Every boy wants a secret hideout. It's a place for boys to fart, play with matches, tell dirty jokes, practice swear words and spitting, smoke a cigarette smuggled out of a parents pack, look at a Playboy magazine found under an older brother’s mattress or drink a beer stolen from the corner store. 

The first neighborhood secret club I remember was when I was around six or seven. Mrs England our widow next door neighbor lived in a large two story victorian house surrounded with large Rhododendron bushes. Between her house and the bushes created a really cool place to hide. We had a secret place where no-one could see us. 

Little boys pee everywhere so it was naturally a great place to pee. The secret lasted until my mother told me at dinner that Mrs England called and wants us to stop peeing in her bushes, busted.


In spite of this we continued to hide out in her bushes. One day I went to the spot we designated as our peeing area. As I started to pee I heard a tapping noise so I looked up. There she was looking right at me as she shook her finger. Unfortunately the spot we picked to pee was directly under her bay window. That was our last day in that spot.

Another spot was near my great grandparents house. There was an A&P grocery store next door. The parking lot was built on a spoil pile from an old coal mine. We discovered it was easy to dig a cave under the black top. Over the summer it grew larger and more elaborate. It was in a place it would not flood.
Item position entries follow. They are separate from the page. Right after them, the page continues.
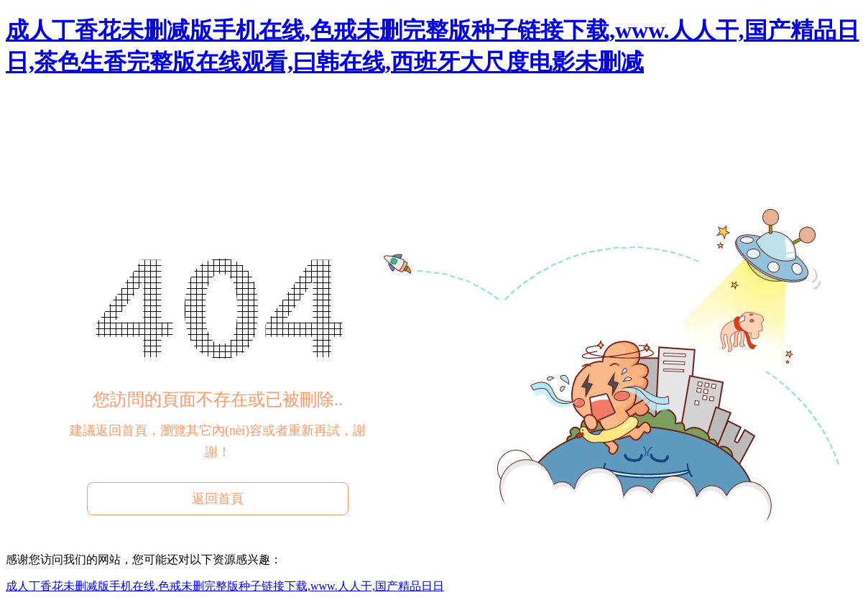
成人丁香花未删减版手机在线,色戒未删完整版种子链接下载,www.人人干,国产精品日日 (225, 586)
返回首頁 (218, 499)
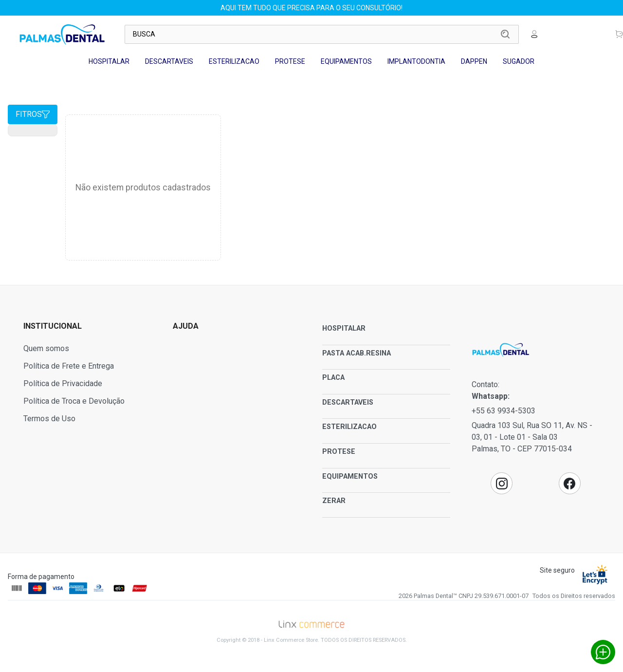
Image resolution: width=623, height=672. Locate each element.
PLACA (333, 377)
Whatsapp (603, 652)
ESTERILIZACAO (234, 61)
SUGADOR (518, 61)
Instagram (502, 484)
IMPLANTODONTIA (416, 61)
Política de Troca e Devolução (74, 401)
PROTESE (290, 61)
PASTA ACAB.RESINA (356, 353)
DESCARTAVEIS (169, 61)
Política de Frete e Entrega (69, 366)
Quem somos (46, 348)
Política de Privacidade (63, 383)
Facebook (569, 484)
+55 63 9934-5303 (503, 411)
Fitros (33, 114)
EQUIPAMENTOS (346, 61)
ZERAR (334, 501)
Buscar (505, 34)
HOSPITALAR (109, 61)
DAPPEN (474, 61)
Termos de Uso (49, 418)
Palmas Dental (62, 34)
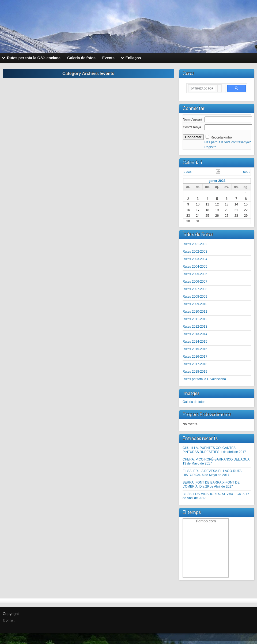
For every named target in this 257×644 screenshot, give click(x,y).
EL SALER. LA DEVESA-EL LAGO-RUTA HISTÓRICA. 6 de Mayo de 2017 (212, 473)
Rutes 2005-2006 (195, 274)
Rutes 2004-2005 (195, 267)
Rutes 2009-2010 (195, 304)
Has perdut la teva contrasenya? (228, 142)
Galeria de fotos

Most of our cave dwellings lasted until the first hard rain.

Because it was on the edge of the parking lot no one noticed it because no one parked over it. One day an employee drove his new pickup truck to work. To avoid door dings he parked on the edge of the parking lot directly over our cave. By lunch time the blacktop had heated in the hot summer sun and the truck dropped into the hole. 

It made the news paper and every kid in the neighborhood was questioned. No one squealed, an early test of the snitches get stitches rule.


We built huts with straw bails. We built plenty of temporary shelters in the woods because they are really temporary. 


We found a shack deep in the woods. We assumed it was abandoned but it had hundreds of empty white port wine bottles in piles. There were a couple of chairs and random junk. It was a great place to get warm and hang out. 

One Saturday morning we met at the shack to find Al Gallespie the local town drunk passed out on the floor. At first we thought he was dead but he woke up yelling. So much for our secret hideout.


We lived on a wooded lot next to an apple orchard. There was a large Oak tree on the tree line. I'm not sure how it happened but my dad out of the blue offered to build a tree house. This was out of character for my dad I usually had to bug him about letting me build something. 

Looking back I think my dad was tapping into his own childhood fantasy. He grew up during the depression so as a child he had to work. One job he told me about was digging through the shale piles that came out of the Pennsylvania coal mines to find the small lumps of coal they had missed. I know he didn't have the care free childhood I experienced.

He used the excuse that he wanted to make sure it was safe but he sure had a twinkle in his eye and smile on his face. The platform was 35 feet off of the ground. It had a trap door entrance. Two wooden ladders were lashed to the tree trunk to climb the tree safely. By todays standards this would be child endangerment. 


I think because of the danger nobody ever got hurt, Rolf and I slept in it many summer nights. Climbing the ladder was frightening at night so we usually went up at dusk and didn't come down until morning. I spent many hours watching the leaves, birds and clouds.  

I grew older and lost interest in my tree house. I had discovered cars and girls so my hiding place shifted to my car. The ladders had been taken down to store in the shed to get them out of the weather. Years after I moved out, on a visit I noticed what was left of my tree house. I climbed the tree one last time to take it down. 

My father had passed away so the memories of our time working on our treehouse came rushing back. Of all of my secret hideouts this was the best, that includes my cars. 





Tree houses still fascinate me. I could see living in one someday. I have a coffee table book of amazing tree houses from around the world. I turn into a little boy again every time I look through it.